As a single, childless woman with a personal blog, I fit in nowhere. Lately the focus of my blog has been writing, so if that’s where it wants to go, so be it. Most of the blog I read are mommy-blogs, I guess, because most woman my age (thirty-ish) are mothers. The thing is, there are very few mommy bloggers who blog exclusively about their kids — their other interests usually make an appearance somewhere, whether it’s web design, music, crafts, whatever…
November 6th, 2007 at 12:26 pm
You know, focus is great and all, but I think that sometimes it can actually be a bad thing.
Every couple of weeks I have a blog breakdown where I question everything that I write and I worry that I’m not writitn got my “target audience”. That sucks. Plain and simple.
Focus, to me, is restrictive. If I’m a “mommy blogger” then I can only write about my kid. That’s no fun.
What if I want to write about my dogs? What if I want to write about a kick-ass video game I’m playing?
I say screw focus. In the end, people read a blog because they enjoy your voice. They’ll continue to read because they’re interested in what you write and how you write it.
[At least that's what I tell myself.]
November 6th, 2007 at 1:18 pm
“writitn got” should have been “writing to”.
I guess I should have proof read my comment. oops.
November 6th, 2007 at 1:20 pm
I wanted to be a mom when I grew up. Kinda lame, I guess. And we live across the country from our family and it fucking sucks. But that’s just our experience. Good luck with whatever you decide.
November 6th, 2007 at 4:19 pm
Honestly I have never wanted to pack up and leave. I am very close to my family and am very happy in the state and city I am in. I have never had much of a desire to live anywhere else. We did move halfway across the country about 7 years ago….away from family. It wasn’t too bad….hard at first but wasn’t bad. But I’m glad I came back when I had kids……without the support of my family during those hard times who knows where I’d be? Good luck hon.
November 6th, 2007 at 6:40 pm
Focus?
What’s that?
November 6th, 2007 at 7:28 pm
Well… if I was going to kiss a girl ranger, I”m sure you’d make a cute one! xo, my leetle ranger princess!
November 6th, 2007 at 9:13 pm
What a timely post…my husband and I are contemplating a move out of our town to another city about three hours away…still in Ontario, but it will be a bit of an adventure if we do go. So yeah, I definitely relate!
As for blog topics, I know…I don’t really have *one* topic, and since I don’t have kids, I don’t quite fit into the mommyblog demographic, although I get lots of e-mails from marketing people complimenting my thoughts about parenting. DUH.

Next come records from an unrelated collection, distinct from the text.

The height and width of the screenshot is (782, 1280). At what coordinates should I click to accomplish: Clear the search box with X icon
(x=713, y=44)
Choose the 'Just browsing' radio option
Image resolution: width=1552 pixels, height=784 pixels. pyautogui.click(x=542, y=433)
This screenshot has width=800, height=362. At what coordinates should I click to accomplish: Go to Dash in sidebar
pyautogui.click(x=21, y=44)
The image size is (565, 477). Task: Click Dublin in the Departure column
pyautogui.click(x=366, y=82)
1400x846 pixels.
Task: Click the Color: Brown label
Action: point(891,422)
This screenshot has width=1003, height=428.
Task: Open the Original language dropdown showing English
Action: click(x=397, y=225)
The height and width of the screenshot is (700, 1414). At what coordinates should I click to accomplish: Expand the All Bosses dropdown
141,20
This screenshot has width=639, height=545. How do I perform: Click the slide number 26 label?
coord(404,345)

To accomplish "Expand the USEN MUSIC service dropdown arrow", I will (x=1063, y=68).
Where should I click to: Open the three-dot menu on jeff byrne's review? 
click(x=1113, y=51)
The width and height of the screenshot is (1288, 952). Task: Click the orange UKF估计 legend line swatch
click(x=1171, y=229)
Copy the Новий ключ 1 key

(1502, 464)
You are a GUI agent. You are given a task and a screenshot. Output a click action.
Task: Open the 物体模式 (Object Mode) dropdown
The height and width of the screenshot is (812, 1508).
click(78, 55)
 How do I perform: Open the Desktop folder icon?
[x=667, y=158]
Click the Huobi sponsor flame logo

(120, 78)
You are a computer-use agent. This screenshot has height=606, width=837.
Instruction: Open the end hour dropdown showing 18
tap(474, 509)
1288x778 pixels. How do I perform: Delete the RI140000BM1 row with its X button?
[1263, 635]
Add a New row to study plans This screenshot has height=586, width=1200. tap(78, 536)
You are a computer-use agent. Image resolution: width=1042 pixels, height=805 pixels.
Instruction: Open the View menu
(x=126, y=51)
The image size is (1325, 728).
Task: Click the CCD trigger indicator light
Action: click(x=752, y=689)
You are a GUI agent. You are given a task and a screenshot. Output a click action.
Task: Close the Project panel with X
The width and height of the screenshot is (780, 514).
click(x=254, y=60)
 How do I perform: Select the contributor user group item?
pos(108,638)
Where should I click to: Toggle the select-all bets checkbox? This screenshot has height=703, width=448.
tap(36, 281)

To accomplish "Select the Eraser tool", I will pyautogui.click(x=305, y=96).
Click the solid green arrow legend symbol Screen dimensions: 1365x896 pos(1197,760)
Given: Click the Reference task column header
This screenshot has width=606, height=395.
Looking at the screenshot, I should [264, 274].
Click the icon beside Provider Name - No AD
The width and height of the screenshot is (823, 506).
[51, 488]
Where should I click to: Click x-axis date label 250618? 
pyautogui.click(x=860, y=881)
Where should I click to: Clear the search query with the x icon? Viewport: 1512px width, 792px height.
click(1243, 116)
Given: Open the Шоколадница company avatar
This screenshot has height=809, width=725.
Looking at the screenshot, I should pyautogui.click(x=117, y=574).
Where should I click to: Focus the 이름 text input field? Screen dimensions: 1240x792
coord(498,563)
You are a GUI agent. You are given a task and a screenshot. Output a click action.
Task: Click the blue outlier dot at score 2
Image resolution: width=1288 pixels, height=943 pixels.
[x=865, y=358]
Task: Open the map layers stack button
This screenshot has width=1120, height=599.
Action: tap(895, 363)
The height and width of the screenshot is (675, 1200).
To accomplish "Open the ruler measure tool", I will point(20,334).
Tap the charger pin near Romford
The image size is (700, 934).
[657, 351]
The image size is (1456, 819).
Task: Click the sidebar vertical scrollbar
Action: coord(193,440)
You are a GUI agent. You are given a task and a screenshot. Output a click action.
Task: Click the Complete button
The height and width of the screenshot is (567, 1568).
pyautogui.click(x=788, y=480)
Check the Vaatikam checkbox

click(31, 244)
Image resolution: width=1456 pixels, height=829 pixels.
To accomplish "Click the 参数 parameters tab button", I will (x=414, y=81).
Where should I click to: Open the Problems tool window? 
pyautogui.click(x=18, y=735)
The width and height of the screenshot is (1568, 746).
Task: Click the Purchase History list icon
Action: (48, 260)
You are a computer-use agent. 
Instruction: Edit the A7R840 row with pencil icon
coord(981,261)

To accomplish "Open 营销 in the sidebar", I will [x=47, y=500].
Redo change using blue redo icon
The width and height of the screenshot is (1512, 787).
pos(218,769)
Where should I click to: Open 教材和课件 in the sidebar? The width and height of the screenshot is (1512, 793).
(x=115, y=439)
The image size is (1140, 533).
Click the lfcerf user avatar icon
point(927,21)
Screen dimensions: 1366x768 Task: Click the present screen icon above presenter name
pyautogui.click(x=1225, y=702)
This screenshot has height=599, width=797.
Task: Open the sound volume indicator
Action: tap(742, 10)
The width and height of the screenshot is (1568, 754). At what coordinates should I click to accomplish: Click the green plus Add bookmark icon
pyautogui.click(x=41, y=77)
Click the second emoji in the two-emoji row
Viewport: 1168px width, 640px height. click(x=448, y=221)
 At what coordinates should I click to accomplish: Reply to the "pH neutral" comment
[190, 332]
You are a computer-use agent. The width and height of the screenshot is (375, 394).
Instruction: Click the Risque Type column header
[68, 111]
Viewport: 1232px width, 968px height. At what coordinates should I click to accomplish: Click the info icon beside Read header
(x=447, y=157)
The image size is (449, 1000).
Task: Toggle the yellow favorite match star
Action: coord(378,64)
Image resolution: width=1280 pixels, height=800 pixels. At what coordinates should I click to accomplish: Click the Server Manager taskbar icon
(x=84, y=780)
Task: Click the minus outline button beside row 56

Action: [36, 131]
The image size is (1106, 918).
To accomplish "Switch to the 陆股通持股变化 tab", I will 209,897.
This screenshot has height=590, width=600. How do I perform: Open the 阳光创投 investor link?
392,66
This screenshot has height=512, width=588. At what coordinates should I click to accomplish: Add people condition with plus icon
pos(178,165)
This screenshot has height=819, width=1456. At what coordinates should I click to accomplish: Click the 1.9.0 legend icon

November 6th, 2007 at 11:41 pm
I live out west. It’s the best. Clean air, mountains, jobs galore. I hope to never have to move back east. My family lives here which is great.
Jenn
November 6th, 2007 at 11:42 pm
I prolonged my Europe trip by well, lets round it up to 20 years…the total lets get lost kind of life. so its funny but my big yearning lately is homeward…what’s weird is it would be a totally foreign experience to me…last time i paid taxes in Ontario was 1987. how to come home after so long… how to get a job in a land of masters degrees…may be here a little while yet.
November 7th, 2007 at 10:10 pm
Yes, I get that feeling a lot.
And I don’t ever want to grow up, so I don’t have to answer that last question.